Organizações ambientais como a Greenpeace rejeitaram liminarmente o acordo, argumentando que a continuação desmatamento da floresta tropical para produzir carne bovina e cultivar soja para alimentar o gado será catastrófico.
Os defensores do acordo, entretanto, argumentam que este protegerá as normas da UE, bem como as quotas em determinadas áreas, como a carne bovina, as aves e o açúcar. A Comissão Europeia disse na sexta-feira que os interesses de todos os europeus, incluindo os agricultores, seriam protegidos pelo acordo.
Estados-membros da UE em desacordo
As opiniões sobre o acordo também divergem dentro da UE. A França tem sido uma forte oponente do acordoe na quinta-feira o gabinete do presidente Emmanuel Macron disse ter dito a von der Leyen que o considerava “inaceitável” na sua forma atual. Disse que a França continuaria a defender incansavelmente a sua “soberania agrícola”.
Polônia e Itália também manifestaram as suas dúvidas, enquanto a Alemanha e Espanha ambos apoiam o acordo. Recentemente, a Alemanha pressionou cada vez mais para uma conclusão rápida.
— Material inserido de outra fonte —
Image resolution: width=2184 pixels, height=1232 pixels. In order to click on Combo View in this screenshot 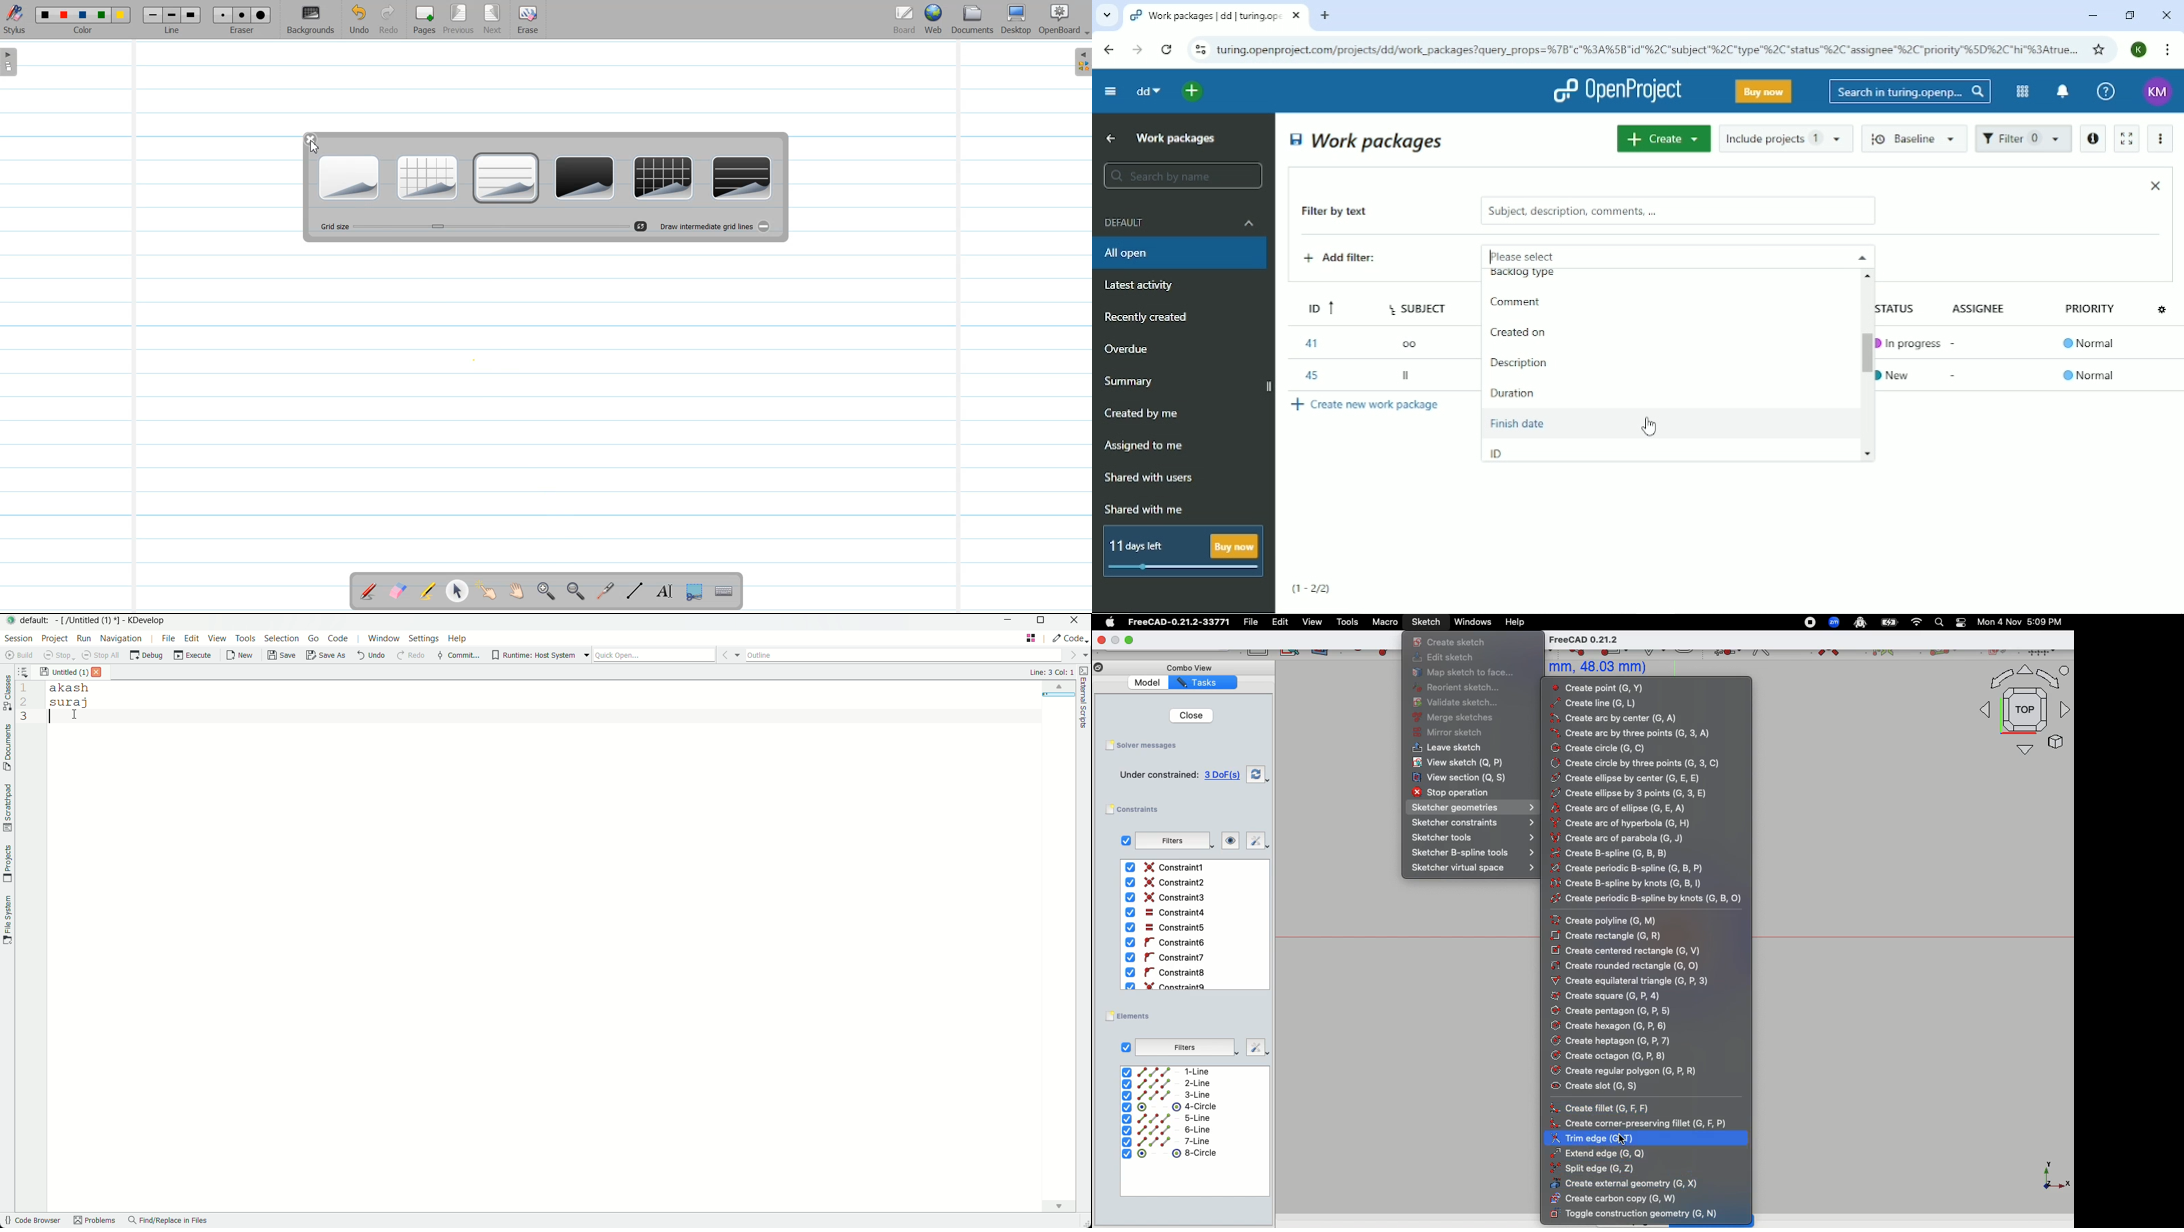, I will do `click(1189, 667)`.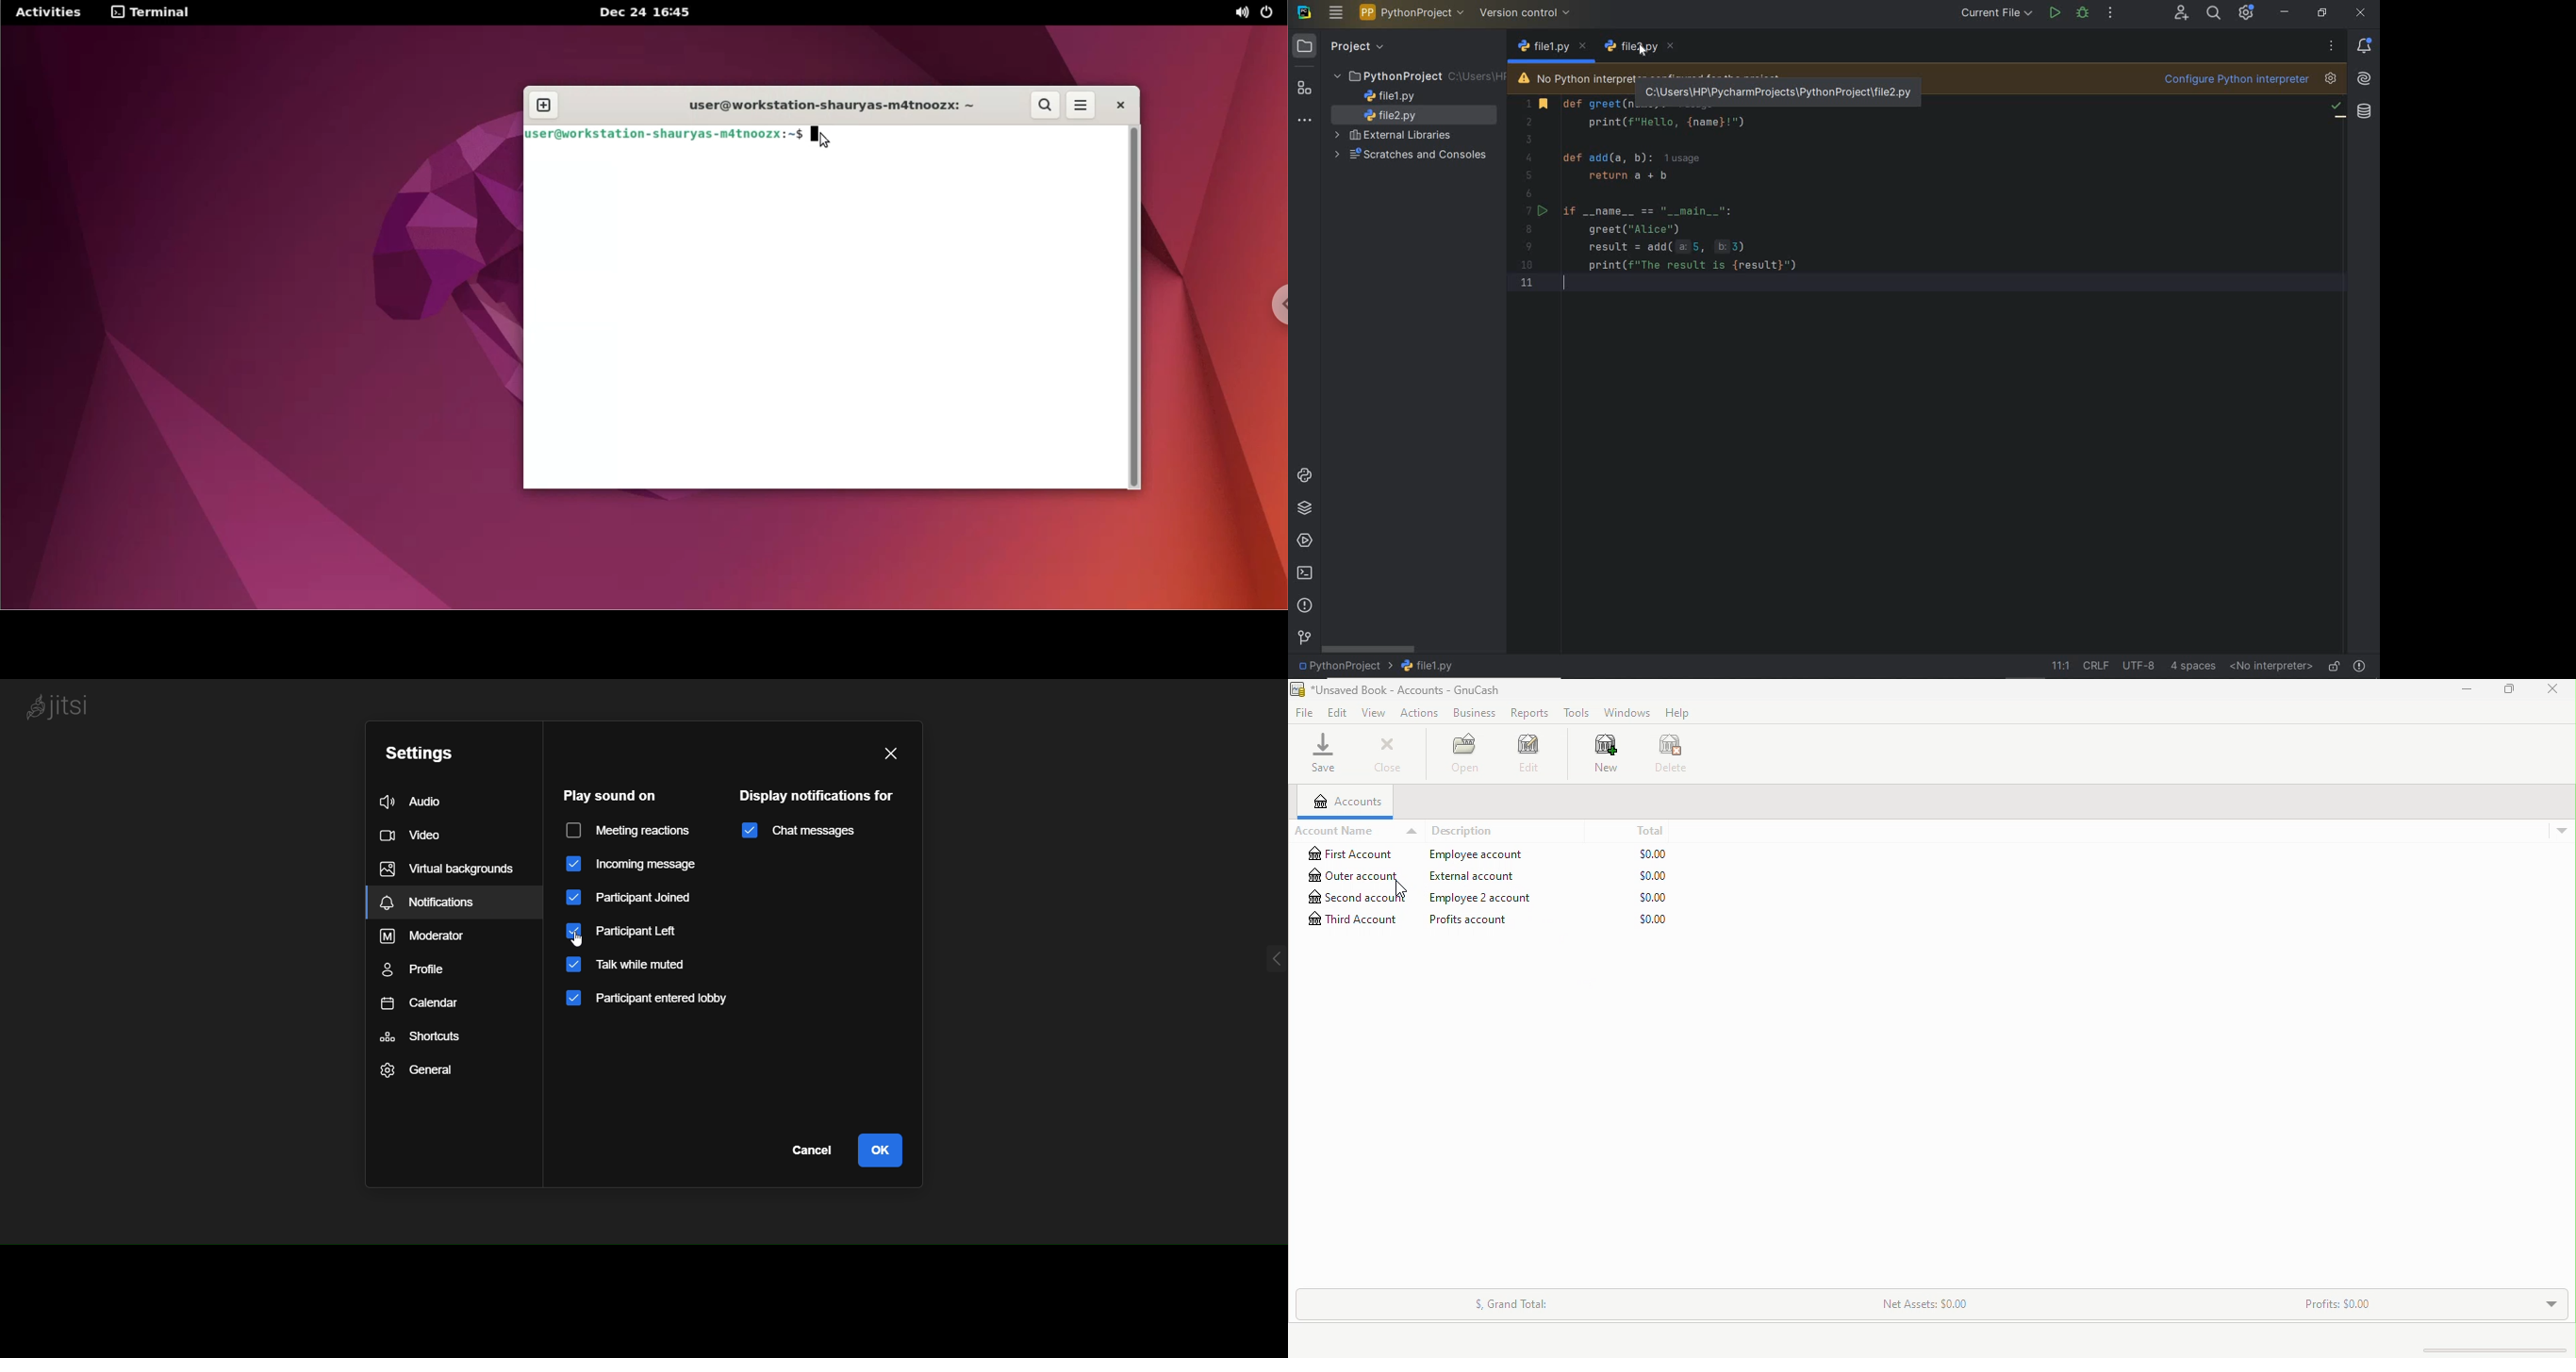  Describe the element at coordinates (1607, 757) in the screenshot. I see `New` at that location.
Embora o acordo tenha sido finalizado, é provável que demore algum tempo até que ele realmente entre em vigor. Ambos os blocos terão de ratificar o acordo, que ainda poderá ser bloqueado. O Comissão Europeia disse que o fim das negociações foi um “primeiro passo”.
Acordo comercial UE-Mercosul: a história de dois criadores de gado
Este artigo foi escrito originalmente em alemão.